With an eye toward the nation’s nurse faculty shortage, in 2007, the Foundation created the RWJF Nurse Faculty Scholars program. The initiative gives a boost to nursing faculty members in the early stages of their careers, seeking to draw and retain nurses to academic positions, thus expanding the capacity of nursing schools.
More recently, RWJF partnered with AARP and the AARP Foundation to create the Center to Champion Nursing in America (CCNA), an effort to “build and sustain a 21st century nursing workforce with the skills and knowledge Americans need.” Among the CCNA’s projects are the Future of Nursing: Campaign for Action, following up on the IOM’s landmark report, and Nurse Leaders in the Boardroom, which seeks to increase nurses’ influence over the decision-making of health care organizations.
Bridging the Research Gaps
As the Future of Nursing report observes, “Effective workforce planning and policymaking require better data collection and an improved information infrastructure.” The need for reliable information is no secret to RWJF, which more than two decades ago began supporting efforts to expand research on nursing workforce issues.
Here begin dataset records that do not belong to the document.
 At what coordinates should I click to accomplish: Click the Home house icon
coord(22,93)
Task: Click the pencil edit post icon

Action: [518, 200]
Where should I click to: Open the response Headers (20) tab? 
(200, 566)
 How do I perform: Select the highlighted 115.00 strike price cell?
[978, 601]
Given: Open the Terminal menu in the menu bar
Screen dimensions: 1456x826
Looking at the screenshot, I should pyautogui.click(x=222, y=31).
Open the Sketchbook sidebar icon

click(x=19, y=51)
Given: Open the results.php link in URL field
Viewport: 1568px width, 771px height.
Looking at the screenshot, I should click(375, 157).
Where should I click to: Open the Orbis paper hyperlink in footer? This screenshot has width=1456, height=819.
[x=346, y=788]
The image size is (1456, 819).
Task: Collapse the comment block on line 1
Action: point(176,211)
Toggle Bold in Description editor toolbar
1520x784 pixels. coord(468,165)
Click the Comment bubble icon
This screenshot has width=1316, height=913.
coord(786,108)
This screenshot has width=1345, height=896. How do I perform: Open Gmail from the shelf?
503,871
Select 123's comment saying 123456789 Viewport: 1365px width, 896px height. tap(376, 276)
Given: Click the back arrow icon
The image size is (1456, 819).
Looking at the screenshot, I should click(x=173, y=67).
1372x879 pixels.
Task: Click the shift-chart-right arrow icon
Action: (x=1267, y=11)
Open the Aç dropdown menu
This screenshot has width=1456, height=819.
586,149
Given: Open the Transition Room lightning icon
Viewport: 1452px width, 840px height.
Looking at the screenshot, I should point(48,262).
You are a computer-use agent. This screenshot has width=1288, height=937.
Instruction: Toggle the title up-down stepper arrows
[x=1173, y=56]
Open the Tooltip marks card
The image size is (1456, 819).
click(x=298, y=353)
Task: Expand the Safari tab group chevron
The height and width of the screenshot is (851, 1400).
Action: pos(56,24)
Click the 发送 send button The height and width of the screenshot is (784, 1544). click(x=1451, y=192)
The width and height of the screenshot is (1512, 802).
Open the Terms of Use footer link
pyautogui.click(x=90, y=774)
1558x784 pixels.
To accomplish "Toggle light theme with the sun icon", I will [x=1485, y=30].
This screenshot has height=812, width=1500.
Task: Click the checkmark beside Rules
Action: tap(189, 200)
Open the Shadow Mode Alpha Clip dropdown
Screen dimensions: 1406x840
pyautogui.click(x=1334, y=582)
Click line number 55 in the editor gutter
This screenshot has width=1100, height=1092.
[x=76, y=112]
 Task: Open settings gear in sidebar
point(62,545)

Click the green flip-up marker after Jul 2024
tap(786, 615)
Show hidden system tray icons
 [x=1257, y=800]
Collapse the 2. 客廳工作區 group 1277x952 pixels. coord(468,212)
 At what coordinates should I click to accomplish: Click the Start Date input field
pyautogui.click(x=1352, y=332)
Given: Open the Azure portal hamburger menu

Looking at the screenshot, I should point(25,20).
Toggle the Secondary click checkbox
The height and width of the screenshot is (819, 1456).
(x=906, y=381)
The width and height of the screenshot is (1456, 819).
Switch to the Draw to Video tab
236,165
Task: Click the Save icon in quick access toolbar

In 1990, RWJF grants to the National Council of State Boards of Nursing tested the feasibility of a national database of nurse licensure information, eventually leading to the creation of such a database, NURSYS. Now self-sustaining, the database serves individuals, employers, and the public at large, enabling verification of nurse licensure, and providing planners and policy-makers with more accurate counts of nurses across the nation.
In the mid-1990s, RWJF’s Colleagues in Caring: Regional Collaboratives for Nursing Work Force Development supported 23 statewide and multi-county collaboratives in their work to streamline nursing education and increase the capacity and attractiveness of the nursing profession. The collaboratives created systems to collect and analyze data on regional nursing shortages and to assist the profession and policy-makers in preparing for future workforce needs. Many of the funded collaboratives found ways to continue their work after their RWJF grants expired in 2003, and since then, 40 states have created what are now referred to as state nursing workforce centers.
As the CNF brief makes clear, RWJF’s contributions to the profession of nursing have had a profound effect on the nation’s health care system, who can access it, and how well they are cared for. At the same time, the grantmaking has drawn a new generation of nurses into the profession and helped expand their roles in the evolving health care system. Key to the success of RWJF’s work in the area has been its willingness to take risks, as it did in supporting the NP movement; its determination to keep peoples’ needs at the center of its investments; its desire to listen for solutions from nurses and others on the “front lines” of health care; its ability to recognize the vital contribution that nurses have to make as institutional leaders; and its recognition of the need to base workforce decision-making on accurate data and insightful analysis.